University Police officers began a 30-day trial period of wearing body cameras Wednesday, deputy chief of police Gloria Graham said.

Chief of Police Bruce Lewis announced in an email Tuesday that five UP officers will participate in the trial and use body-worn cameras while on duty. Feedback from both the officers and community members will help inform UP how to implement the program in the fall, the email said.

“It’s one of those initiatives that you try and think of every situation and try to write into policy all the different nuances,” Graham told The Daily, “but until you really start using it, you don’t know how well it’s going to work in your particular community or what are going to be special circumstances that come up.”

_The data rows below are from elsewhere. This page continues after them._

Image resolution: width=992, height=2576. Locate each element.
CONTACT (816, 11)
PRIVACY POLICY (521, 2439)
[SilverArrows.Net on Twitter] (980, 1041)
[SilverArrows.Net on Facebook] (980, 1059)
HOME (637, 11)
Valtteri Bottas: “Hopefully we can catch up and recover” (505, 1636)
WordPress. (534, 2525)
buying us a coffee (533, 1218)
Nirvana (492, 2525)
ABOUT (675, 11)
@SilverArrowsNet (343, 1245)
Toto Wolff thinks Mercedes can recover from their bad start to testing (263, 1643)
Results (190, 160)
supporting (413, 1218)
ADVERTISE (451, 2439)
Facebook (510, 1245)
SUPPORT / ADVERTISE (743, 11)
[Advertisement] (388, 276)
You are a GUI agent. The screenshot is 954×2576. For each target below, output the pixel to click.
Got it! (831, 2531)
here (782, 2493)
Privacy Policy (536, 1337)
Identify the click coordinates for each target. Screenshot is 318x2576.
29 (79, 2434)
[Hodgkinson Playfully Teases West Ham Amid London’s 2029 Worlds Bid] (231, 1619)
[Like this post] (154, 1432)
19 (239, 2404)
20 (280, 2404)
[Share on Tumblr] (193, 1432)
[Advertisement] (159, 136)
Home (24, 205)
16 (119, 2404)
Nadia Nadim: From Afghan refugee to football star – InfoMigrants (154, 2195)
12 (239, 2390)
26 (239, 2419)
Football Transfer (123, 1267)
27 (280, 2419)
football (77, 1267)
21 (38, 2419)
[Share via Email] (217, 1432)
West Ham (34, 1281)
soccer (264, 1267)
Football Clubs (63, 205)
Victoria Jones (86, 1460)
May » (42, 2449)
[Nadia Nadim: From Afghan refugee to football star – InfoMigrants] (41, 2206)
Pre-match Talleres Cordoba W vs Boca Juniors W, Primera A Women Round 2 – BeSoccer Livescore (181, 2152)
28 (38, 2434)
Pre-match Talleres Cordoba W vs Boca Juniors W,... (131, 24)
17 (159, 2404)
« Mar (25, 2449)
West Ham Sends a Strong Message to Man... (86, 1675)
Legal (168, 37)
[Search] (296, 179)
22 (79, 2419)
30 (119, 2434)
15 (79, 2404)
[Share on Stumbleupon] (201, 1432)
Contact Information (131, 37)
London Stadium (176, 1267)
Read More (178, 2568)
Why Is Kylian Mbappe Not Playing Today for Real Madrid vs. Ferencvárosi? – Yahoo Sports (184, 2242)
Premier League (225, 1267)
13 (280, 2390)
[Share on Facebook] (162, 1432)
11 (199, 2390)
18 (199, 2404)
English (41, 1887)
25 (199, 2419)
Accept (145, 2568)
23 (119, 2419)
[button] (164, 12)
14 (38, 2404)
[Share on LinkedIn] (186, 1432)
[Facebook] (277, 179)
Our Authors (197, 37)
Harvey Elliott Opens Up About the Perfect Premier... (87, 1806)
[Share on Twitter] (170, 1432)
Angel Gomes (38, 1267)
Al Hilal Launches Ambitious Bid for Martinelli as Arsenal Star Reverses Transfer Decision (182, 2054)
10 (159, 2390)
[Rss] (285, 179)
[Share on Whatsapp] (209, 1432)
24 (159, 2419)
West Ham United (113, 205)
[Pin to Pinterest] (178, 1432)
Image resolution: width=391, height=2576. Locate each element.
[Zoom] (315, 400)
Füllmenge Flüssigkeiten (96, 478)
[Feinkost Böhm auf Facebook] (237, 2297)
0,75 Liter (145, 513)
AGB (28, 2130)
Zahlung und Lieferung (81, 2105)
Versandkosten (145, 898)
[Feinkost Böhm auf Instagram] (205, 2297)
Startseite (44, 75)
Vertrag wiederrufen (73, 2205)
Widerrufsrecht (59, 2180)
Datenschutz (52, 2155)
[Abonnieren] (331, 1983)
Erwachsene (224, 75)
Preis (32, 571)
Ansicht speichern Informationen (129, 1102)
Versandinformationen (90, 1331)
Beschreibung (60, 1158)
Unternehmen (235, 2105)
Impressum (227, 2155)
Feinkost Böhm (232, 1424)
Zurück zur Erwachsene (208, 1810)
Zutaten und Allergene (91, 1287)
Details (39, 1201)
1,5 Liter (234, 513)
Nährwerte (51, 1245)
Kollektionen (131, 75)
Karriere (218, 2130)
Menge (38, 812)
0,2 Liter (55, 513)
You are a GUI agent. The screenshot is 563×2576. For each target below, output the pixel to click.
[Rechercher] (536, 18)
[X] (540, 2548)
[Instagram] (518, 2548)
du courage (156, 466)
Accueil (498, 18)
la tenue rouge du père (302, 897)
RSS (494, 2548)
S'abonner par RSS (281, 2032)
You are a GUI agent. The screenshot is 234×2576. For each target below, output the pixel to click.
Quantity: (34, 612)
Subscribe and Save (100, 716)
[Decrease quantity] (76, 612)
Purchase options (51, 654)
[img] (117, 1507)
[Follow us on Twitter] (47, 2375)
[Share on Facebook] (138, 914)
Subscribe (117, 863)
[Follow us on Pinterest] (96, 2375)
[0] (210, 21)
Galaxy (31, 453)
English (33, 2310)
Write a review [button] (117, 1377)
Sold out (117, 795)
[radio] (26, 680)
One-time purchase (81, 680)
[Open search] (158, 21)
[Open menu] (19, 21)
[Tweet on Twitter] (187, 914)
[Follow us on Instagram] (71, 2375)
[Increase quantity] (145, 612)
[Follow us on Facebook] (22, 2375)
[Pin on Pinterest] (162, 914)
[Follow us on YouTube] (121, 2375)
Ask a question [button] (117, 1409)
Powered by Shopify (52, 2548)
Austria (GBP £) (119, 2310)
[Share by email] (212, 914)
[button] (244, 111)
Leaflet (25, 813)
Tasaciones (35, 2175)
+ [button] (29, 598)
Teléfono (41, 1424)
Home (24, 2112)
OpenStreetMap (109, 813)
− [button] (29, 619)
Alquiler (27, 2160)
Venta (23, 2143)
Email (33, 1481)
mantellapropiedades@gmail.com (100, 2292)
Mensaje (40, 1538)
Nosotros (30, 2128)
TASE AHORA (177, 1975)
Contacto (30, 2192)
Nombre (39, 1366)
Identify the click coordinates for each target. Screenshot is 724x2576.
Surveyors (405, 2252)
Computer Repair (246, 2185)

The current trial phase is the first of two, possibly three, tests of different body-worn cameras, Graham said. All five officers who volunteered for the first trial will be wearing the same type of camera, she said.

UP also coordinated its trial to line up with the Evanston Police Department’s test of body-worn cameras, Graham said.

“We’re testing the same product at the same time, so that we can communicate back and forth and see how they’re liking it (and) how we’re liking it,” she said.

In addition to receiving feedback from other law enforcement agencies, Graham said UP is also encouraging community members to share their comments about the program.

Graham said there are multiple ways for community members to leave feedback about the cameras. She said people can either contact her or Lewis directly, or go through UP’s website.

“It’s the most amount of transparency we can do around this,” she said. “That’s one of the reasons we created the website, so people have a direct avenue to give us feedback on this.”

Following the product trials, Graham said UP hopes to decide on a vendor and have implementation begin in August. The goal is to have the body-worn cameras be in full use by the end of the calendar year, if not sooner, she said.

“If we decide this is a technology we’re going to use, our policy says that all of the police officers assigned to patrol in uniform would wear body-worn cameras,” she said.